- _Collected data_:
────────────────────────────────────────
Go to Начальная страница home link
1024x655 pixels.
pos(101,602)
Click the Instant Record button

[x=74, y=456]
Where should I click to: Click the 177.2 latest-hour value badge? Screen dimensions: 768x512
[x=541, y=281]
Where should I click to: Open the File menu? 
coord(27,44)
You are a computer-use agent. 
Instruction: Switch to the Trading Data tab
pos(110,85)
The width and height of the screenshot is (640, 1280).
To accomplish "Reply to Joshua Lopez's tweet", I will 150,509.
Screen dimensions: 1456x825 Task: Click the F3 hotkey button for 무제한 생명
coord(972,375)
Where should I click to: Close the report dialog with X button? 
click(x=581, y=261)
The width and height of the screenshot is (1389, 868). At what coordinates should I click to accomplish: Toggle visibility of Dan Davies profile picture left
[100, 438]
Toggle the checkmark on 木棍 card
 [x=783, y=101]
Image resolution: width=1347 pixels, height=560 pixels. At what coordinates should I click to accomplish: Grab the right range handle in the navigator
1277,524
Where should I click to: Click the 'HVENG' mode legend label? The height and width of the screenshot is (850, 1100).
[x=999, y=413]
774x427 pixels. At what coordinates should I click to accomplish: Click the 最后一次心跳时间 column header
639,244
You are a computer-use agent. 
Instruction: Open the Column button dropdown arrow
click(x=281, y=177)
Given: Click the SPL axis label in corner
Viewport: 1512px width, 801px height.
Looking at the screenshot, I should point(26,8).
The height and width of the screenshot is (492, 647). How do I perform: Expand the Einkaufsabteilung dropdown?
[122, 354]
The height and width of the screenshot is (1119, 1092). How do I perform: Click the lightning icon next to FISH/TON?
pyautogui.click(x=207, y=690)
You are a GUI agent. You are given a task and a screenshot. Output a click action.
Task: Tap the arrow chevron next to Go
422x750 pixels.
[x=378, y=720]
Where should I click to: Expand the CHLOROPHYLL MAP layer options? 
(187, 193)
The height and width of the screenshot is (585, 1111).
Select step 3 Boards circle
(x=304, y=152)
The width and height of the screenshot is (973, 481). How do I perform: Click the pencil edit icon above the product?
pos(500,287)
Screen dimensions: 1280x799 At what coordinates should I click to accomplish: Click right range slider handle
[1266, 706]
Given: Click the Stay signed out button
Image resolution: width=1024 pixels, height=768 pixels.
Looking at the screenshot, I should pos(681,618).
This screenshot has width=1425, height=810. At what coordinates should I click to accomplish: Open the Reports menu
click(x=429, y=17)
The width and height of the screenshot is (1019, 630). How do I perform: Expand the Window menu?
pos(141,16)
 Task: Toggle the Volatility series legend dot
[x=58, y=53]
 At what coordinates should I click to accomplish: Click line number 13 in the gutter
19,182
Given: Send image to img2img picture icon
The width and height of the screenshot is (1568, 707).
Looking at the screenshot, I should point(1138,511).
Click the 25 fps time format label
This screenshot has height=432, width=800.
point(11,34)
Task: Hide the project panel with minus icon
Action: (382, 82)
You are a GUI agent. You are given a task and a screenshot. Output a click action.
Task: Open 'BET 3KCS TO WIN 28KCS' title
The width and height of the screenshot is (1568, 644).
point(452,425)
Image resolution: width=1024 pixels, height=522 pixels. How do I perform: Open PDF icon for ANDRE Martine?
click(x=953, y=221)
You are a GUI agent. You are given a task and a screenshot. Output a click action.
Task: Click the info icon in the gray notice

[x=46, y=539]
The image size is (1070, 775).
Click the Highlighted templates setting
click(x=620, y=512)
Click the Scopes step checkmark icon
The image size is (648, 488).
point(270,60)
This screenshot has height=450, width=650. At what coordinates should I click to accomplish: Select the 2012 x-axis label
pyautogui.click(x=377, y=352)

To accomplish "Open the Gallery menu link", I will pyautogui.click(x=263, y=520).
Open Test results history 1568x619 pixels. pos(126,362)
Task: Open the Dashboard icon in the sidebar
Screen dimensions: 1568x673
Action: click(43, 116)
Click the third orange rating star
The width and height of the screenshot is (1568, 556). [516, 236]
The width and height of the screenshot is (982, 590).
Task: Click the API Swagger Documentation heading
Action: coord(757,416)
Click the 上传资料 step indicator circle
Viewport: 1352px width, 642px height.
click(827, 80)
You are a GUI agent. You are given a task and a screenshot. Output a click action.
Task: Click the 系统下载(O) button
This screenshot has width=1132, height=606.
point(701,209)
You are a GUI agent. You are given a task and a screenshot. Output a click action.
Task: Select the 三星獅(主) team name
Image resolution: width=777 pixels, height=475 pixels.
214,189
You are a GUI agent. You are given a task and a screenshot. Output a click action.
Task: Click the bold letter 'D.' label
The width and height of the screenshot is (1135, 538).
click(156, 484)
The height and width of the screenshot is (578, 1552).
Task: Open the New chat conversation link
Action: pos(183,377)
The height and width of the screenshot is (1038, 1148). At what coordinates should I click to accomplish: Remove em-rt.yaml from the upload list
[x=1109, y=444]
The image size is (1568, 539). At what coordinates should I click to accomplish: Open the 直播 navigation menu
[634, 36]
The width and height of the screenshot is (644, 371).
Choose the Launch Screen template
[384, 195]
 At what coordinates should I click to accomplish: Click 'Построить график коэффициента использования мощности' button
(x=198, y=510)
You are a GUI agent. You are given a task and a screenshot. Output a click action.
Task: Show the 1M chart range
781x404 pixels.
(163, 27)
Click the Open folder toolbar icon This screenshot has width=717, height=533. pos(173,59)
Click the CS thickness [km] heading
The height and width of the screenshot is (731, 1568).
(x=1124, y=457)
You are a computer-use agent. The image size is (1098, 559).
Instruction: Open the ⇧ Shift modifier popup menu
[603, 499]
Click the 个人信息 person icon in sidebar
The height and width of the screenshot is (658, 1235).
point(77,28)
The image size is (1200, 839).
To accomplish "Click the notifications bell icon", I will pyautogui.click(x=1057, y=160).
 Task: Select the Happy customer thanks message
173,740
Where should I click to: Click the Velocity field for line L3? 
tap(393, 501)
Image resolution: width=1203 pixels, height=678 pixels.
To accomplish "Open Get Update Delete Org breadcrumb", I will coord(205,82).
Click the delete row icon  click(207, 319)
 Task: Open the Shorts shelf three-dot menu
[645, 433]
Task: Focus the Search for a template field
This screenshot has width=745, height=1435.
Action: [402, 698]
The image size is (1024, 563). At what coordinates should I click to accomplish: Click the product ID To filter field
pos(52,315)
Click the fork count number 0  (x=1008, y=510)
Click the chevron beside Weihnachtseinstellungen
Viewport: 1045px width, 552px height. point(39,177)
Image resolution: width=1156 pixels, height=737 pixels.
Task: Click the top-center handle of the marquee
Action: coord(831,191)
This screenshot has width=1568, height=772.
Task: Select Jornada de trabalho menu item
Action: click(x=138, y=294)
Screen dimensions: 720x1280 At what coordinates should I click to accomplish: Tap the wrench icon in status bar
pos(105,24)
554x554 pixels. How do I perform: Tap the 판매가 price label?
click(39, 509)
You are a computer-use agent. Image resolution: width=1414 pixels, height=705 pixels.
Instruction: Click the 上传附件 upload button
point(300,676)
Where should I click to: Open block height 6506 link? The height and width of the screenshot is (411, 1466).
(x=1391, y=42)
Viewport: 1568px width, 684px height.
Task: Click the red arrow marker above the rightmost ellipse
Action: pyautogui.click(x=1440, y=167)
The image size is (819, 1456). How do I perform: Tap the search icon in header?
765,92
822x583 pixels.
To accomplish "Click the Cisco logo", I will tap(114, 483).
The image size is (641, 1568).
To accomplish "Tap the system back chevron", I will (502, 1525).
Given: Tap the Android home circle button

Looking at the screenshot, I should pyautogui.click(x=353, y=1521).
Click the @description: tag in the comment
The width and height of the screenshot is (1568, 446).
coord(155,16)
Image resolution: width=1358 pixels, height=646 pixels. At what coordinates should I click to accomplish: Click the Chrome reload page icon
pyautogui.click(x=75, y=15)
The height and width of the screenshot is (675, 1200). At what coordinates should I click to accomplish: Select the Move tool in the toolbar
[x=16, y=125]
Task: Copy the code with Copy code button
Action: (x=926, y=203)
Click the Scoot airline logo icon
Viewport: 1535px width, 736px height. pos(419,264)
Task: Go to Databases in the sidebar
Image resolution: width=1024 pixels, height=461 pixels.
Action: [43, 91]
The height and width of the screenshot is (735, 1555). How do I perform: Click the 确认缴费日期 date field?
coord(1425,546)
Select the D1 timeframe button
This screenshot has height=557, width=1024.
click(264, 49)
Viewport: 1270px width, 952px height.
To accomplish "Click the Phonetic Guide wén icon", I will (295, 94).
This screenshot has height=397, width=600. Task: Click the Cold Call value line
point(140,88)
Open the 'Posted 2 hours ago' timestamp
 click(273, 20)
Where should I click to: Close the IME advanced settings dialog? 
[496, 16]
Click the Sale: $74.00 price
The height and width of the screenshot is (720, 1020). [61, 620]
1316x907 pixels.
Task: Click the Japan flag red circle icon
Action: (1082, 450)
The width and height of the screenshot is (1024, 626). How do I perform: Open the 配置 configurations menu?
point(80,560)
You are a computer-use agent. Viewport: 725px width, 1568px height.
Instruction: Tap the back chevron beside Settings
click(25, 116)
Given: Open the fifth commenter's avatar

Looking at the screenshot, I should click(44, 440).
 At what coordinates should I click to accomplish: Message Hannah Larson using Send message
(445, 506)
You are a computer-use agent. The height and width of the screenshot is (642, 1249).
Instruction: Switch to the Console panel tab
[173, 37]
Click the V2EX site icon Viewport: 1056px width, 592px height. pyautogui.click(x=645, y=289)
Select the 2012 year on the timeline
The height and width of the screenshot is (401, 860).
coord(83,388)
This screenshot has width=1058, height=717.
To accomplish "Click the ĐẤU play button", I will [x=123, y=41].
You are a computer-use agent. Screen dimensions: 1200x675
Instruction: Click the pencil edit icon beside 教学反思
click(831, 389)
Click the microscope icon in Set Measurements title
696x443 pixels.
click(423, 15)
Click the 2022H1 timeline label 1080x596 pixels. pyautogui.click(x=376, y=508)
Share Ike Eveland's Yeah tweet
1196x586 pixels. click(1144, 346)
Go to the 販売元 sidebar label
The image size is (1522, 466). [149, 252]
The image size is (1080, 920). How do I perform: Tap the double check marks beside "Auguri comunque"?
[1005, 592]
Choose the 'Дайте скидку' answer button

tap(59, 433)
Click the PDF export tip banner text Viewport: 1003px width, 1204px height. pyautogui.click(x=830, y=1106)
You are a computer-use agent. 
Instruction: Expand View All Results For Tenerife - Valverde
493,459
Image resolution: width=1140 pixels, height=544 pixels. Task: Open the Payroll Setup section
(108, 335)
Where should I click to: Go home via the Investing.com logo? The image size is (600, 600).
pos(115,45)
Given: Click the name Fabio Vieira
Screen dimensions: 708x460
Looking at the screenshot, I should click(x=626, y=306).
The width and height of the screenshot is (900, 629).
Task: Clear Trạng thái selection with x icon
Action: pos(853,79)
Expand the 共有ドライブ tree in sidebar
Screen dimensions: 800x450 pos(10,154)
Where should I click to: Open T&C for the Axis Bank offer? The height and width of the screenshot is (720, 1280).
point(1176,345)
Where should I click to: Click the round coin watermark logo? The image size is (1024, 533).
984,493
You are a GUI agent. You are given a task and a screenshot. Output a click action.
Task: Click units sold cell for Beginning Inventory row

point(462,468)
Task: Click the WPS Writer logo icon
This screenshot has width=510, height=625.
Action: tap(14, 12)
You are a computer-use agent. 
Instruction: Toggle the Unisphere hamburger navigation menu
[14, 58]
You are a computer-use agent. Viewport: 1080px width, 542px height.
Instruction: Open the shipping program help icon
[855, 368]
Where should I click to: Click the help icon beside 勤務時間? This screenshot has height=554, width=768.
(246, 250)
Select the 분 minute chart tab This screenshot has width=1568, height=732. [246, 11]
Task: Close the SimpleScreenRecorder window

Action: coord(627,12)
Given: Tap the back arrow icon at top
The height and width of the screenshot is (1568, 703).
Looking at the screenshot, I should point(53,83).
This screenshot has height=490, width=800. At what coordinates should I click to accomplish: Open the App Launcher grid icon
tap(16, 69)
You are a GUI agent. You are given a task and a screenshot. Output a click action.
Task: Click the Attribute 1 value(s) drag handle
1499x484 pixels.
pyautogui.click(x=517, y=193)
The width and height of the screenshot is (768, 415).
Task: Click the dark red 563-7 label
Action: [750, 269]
────────────────────────────────────────
- _Goal of the exercise_: Return all lines from the entries that contain the string "title".

- _Written answer_:
Task: Open 'BET 3KCS TO WIN 28KCS' title
Click the microscope icon in Set Measurements title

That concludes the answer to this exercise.